Он произнес еще несколько слов, но они потонули в пренебрежительном шуме. Члены комитета складывали бумаги в портфели, отыскивали взглядом свои пальто, шляпы и трости, проверяли, не забыто ли что-нибудь в ящиках стола. Доктор Рубар даже встал.
— Так что ж, после обеда в четыре? — тщетно добивался у президента Мангора.
— Еще несколько вопросов. О дорогах, — убеждал Корень, — давайте кончим сейчас, пан президент, после обеда никто не придет.
— Как же с Академией? Что предлагает управление? — президент обратил вопросительный взгляд на референта.
— Предлагаем сто тысяч крон.
— Я настаиваю на своем предложении, — запротестовал Клинчек, — снять с повестки дня. Это действительно серьезный вопрос.
— А я — на своем настаиваю, — обиделся Рубар. — Пусть Академия представит свидетельство о лояльности, и все!
— Нет!
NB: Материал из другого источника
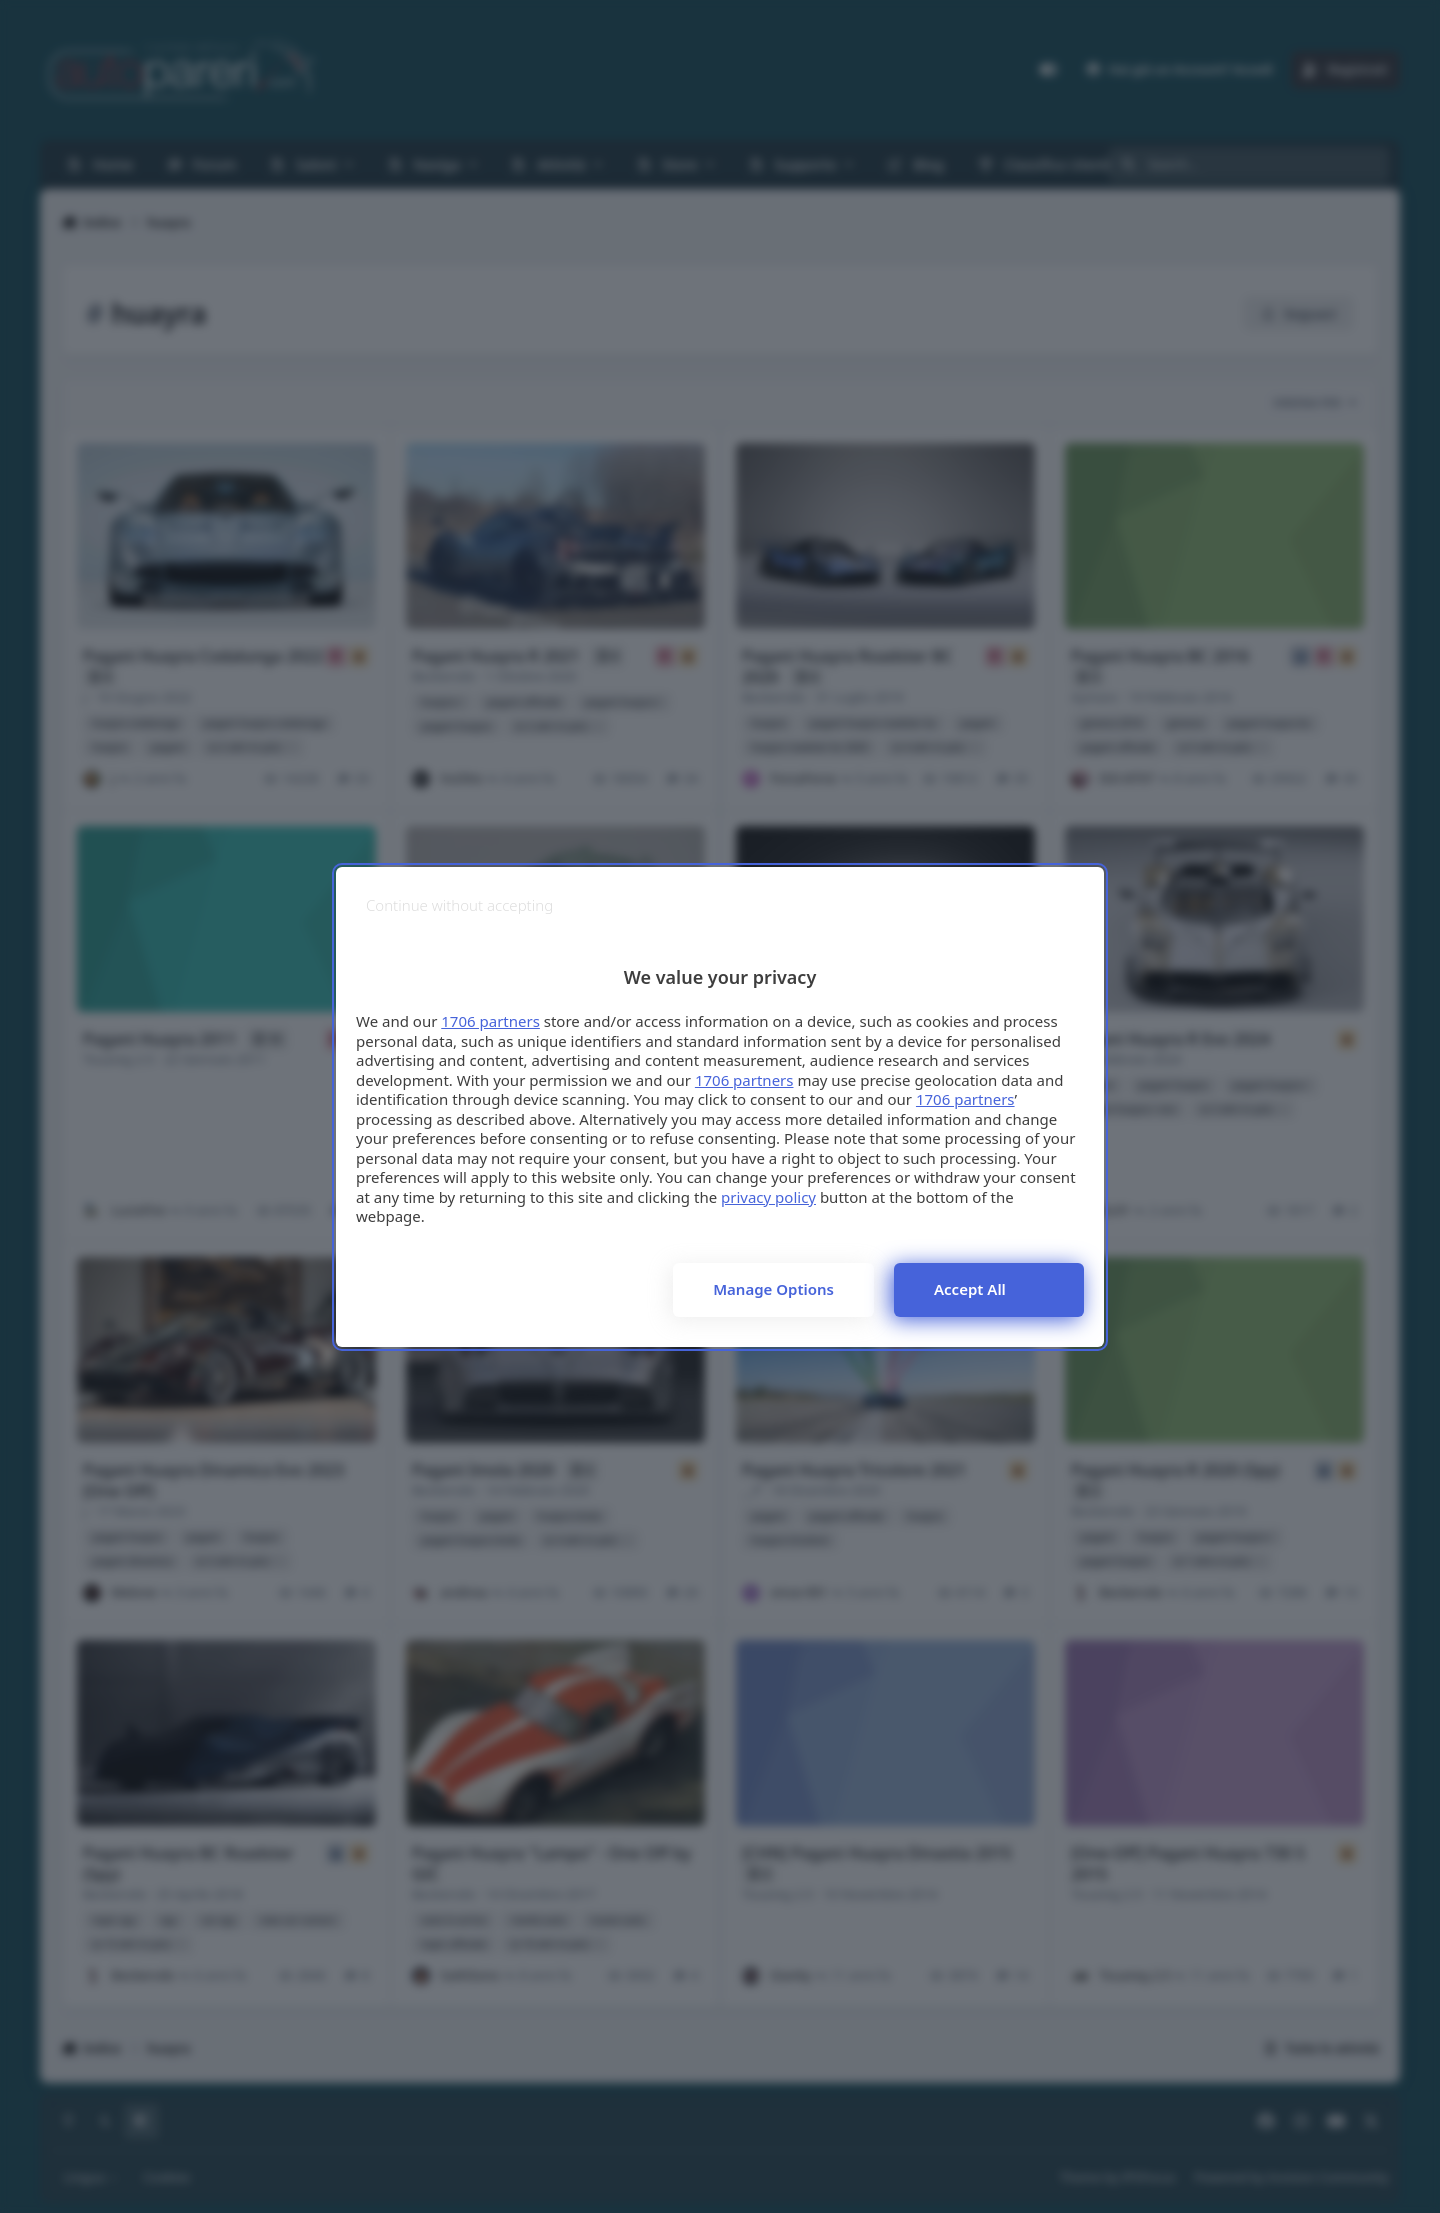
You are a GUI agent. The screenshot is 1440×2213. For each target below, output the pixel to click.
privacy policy (768, 1197)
Необходимо расследование, — упорствовал Клинчек.
— И я за расследование, — поддержал его Мангора.
— Нет смысла в расследовании, если нет вины, — стоял на своем Петрович, — так можно и ко мне прийти, я ведь тоже потворствовал совершению преступления.
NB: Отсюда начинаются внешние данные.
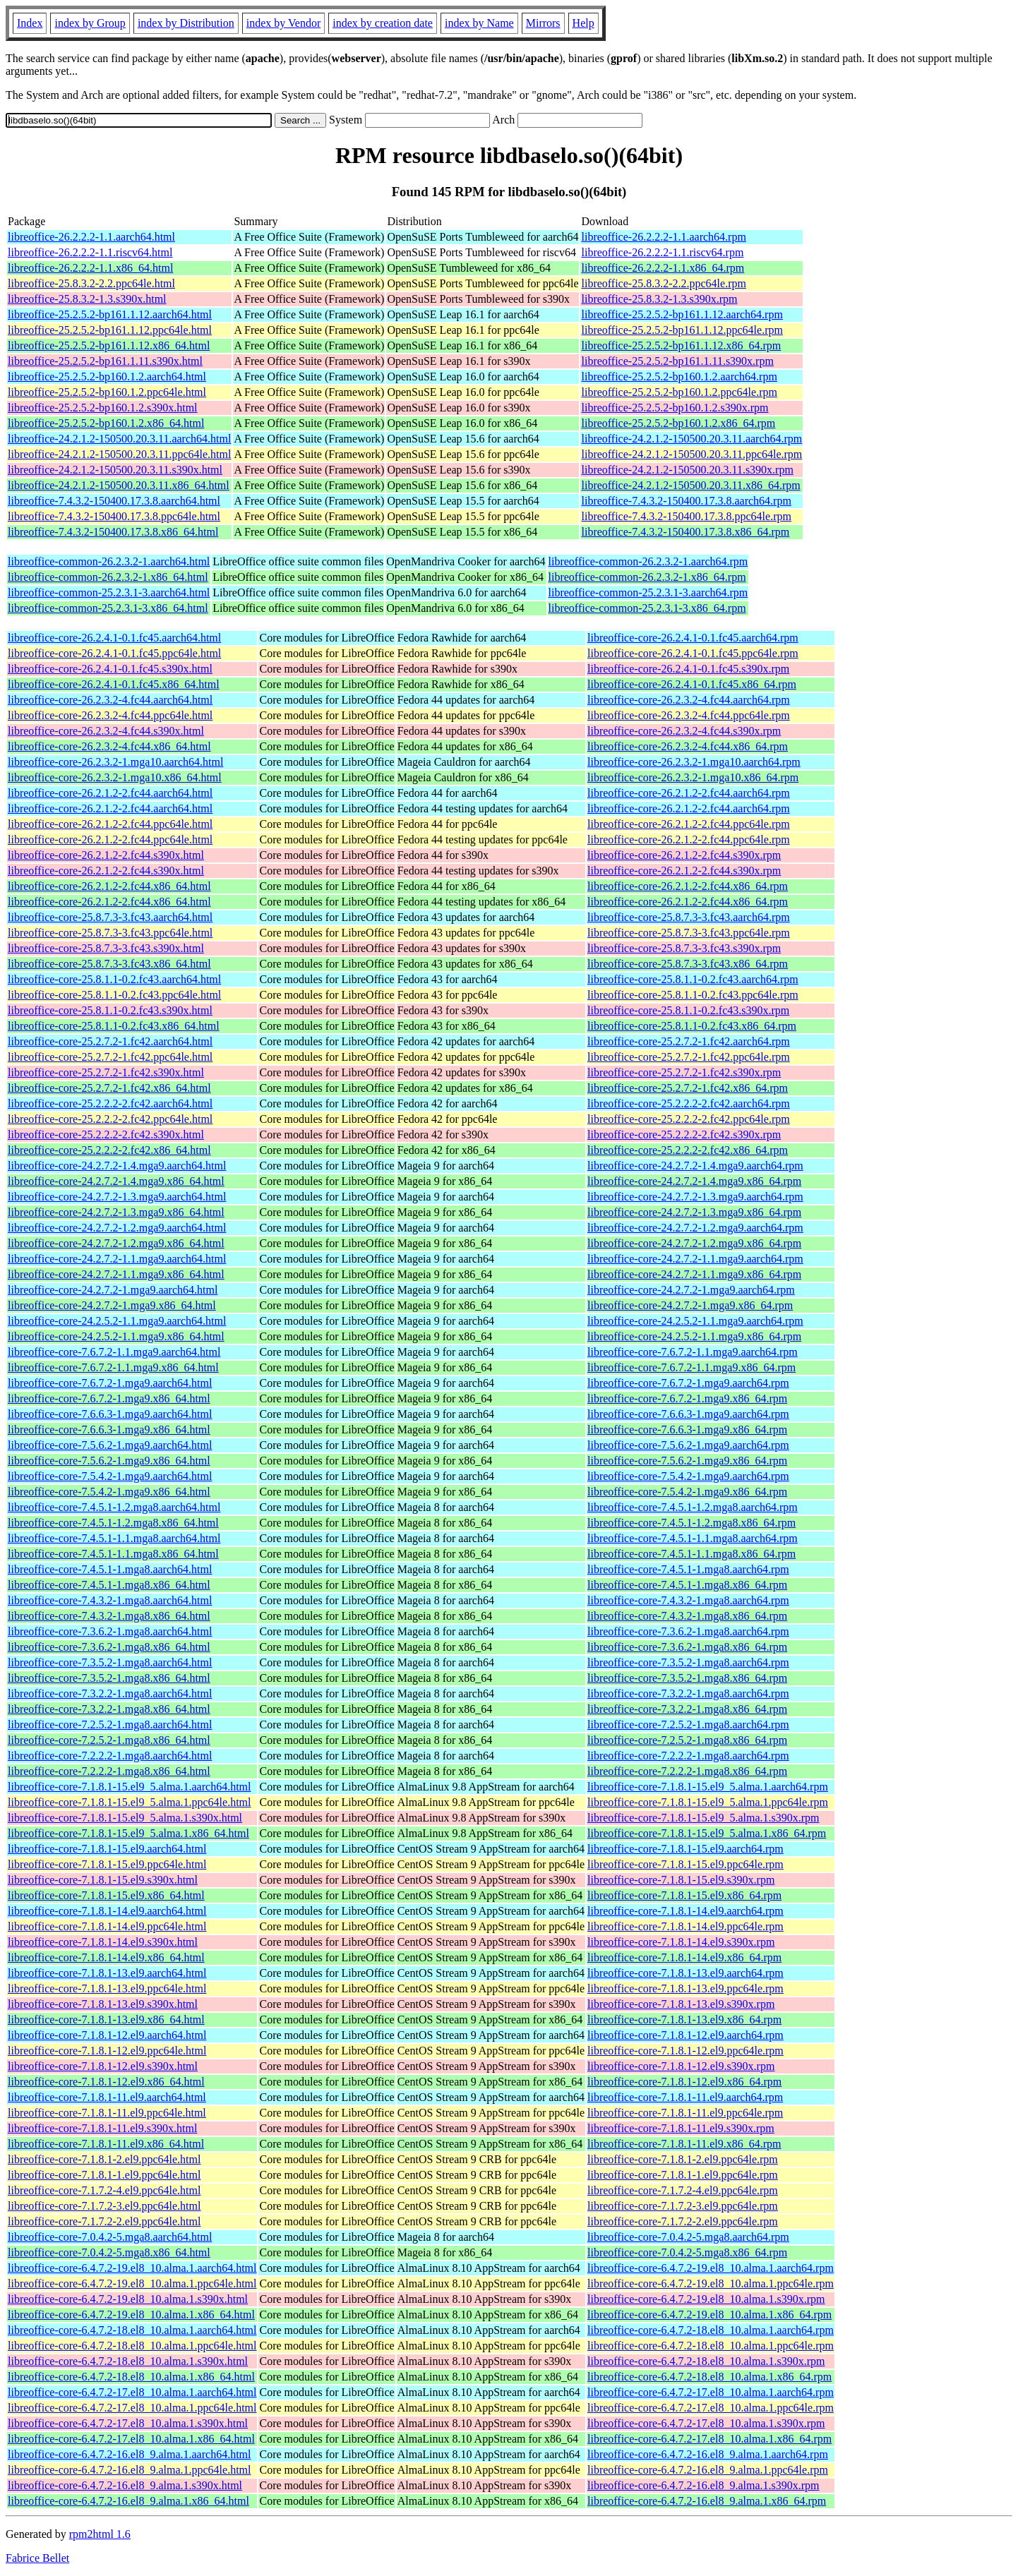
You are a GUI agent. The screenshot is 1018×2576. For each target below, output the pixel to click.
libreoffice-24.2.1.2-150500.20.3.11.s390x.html (115, 470)
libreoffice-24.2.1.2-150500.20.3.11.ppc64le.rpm (691, 454)
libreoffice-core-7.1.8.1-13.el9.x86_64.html (106, 2020)
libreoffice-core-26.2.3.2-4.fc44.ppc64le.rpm (688, 715)
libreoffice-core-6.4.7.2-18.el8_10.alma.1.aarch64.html (132, 2330)
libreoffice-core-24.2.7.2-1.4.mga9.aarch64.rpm (695, 1166)
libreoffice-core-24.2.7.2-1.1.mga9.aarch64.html (117, 1259)
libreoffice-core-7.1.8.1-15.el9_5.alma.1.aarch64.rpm (707, 1787)
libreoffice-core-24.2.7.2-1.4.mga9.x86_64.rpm (694, 1181)
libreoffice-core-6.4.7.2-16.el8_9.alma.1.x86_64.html (128, 2501)
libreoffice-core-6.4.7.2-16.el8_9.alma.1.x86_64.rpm (706, 2501)
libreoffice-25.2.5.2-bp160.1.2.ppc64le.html (107, 392)
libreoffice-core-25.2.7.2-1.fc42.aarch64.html (110, 1041)
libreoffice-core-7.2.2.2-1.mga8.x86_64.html (109, 1771)
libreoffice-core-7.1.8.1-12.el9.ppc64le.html (107, 2051)
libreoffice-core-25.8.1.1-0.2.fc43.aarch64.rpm (692, 979)
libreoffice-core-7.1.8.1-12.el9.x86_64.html (106, 2082)
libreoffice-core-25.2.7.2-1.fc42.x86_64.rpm (687, 1088)
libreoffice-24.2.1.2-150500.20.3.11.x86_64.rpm (690, 485)
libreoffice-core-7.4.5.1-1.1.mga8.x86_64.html (113, 1554)
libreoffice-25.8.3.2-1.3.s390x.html (87, 299)
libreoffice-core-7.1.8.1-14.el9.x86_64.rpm (684, 1957)
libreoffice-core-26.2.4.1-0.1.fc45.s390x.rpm (688, 669)
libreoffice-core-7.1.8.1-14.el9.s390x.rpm (680, 1942)
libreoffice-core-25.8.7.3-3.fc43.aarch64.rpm (688, 917)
— Подожди, еще придут, и твоя кандидатура полетит, — пригрозил Корень.
Петрович стушевался.
— Это к делу не относится. — Президент был зол: все начиналось снова! — Снимаю вопрос с повестки дня, как неподготовленный.
— Расследование необходимо для ясности, — не унимался Клинчек.
— Для ясности, — сердито рявкнул президент, — мы обследуем все, что нужно обследовать, потребуем свидетельство о лояльности Академии, присягнем в собственной лояльности, — что еще прикажете?
— Правильно! — Клинчек был удовлетворен.
Посыпались миллионы на шоссейные дороги. Члены комитета не замечали золотого дождя, даже не слышали его шума.
После заседания вице-президент доктор Кияк, пытаясь сострить, спросил президента:
— А кто проверит твою лояльность? Ты ведь президент Академии.
— Как кто?! Жандармы! Хотя бы жандармы-стажеры.
— Смотри, как бы ты не попал в картотеку своего третьего отделения.
— Надо поглядеть, не попал ли уже.
К ним подошел Корень.
— Не возьму в толк, почему Петрович так выступал, — недоумевал он.
— Из чувства признательности, — пояснил президент, — ему удалось заключить пакт с радикалами, теперь он ублажает их за счет краевой казны…
— А я все-таки не понимаю, — Кияк прикинулся простачком, — почему молчали автономисты и почему даже аграрников не воодушевила речь Петровича.
— Я и сам не сразу понял, — отозвался президент, — лишь во время дебатов сообразил, что дело-то совсем простое. У клерикалов свое просвещение, у аграрников — свое. Черное просвещение, зеленое просвещение.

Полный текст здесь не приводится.